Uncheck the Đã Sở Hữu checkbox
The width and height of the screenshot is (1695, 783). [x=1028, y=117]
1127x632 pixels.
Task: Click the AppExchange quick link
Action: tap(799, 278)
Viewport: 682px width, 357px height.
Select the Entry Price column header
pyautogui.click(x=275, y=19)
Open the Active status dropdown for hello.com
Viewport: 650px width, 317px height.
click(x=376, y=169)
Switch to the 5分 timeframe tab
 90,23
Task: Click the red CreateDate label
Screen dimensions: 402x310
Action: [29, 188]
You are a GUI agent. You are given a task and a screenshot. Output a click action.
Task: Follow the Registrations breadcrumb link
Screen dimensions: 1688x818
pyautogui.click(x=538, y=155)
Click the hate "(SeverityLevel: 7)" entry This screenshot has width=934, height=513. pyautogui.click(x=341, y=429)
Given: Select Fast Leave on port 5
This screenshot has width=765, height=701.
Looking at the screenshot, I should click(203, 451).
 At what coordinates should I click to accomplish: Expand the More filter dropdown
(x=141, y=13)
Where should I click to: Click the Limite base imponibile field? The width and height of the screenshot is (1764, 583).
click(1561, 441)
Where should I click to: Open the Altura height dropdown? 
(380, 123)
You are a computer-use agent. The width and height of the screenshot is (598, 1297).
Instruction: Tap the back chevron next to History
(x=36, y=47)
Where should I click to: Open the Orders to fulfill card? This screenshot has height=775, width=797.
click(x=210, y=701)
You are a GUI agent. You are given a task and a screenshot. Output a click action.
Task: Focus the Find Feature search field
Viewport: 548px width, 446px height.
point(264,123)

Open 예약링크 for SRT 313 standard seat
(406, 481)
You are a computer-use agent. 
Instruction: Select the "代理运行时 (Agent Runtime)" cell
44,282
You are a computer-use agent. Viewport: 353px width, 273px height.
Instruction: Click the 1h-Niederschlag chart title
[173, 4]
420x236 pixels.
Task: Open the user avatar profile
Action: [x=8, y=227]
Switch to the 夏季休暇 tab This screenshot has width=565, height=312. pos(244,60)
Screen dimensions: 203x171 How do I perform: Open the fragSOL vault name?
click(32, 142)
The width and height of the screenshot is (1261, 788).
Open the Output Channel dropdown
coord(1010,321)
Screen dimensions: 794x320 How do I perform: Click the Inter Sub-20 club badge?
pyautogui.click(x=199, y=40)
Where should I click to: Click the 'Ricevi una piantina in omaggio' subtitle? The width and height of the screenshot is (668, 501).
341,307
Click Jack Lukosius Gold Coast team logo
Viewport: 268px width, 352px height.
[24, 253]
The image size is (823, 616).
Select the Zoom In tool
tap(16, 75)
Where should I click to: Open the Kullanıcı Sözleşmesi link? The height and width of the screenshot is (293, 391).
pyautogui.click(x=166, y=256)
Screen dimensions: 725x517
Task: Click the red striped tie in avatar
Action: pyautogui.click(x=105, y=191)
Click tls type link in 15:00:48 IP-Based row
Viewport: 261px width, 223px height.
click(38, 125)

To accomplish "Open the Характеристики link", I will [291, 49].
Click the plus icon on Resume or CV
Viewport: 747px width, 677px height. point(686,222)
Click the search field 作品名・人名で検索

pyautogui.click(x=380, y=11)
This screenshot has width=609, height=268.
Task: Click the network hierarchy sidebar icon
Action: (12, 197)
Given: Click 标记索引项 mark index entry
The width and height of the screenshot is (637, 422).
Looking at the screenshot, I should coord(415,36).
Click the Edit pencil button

————

What is expected:
Wherever a line in the entries above holds "computer", copy that line.

Answer for the task:
You are a computer-use agent. The width and height of the screenshot is (598, 1297).
You are a computer-use agent. 
You are a computer-use agent. Viewport: 353px width, 273px height.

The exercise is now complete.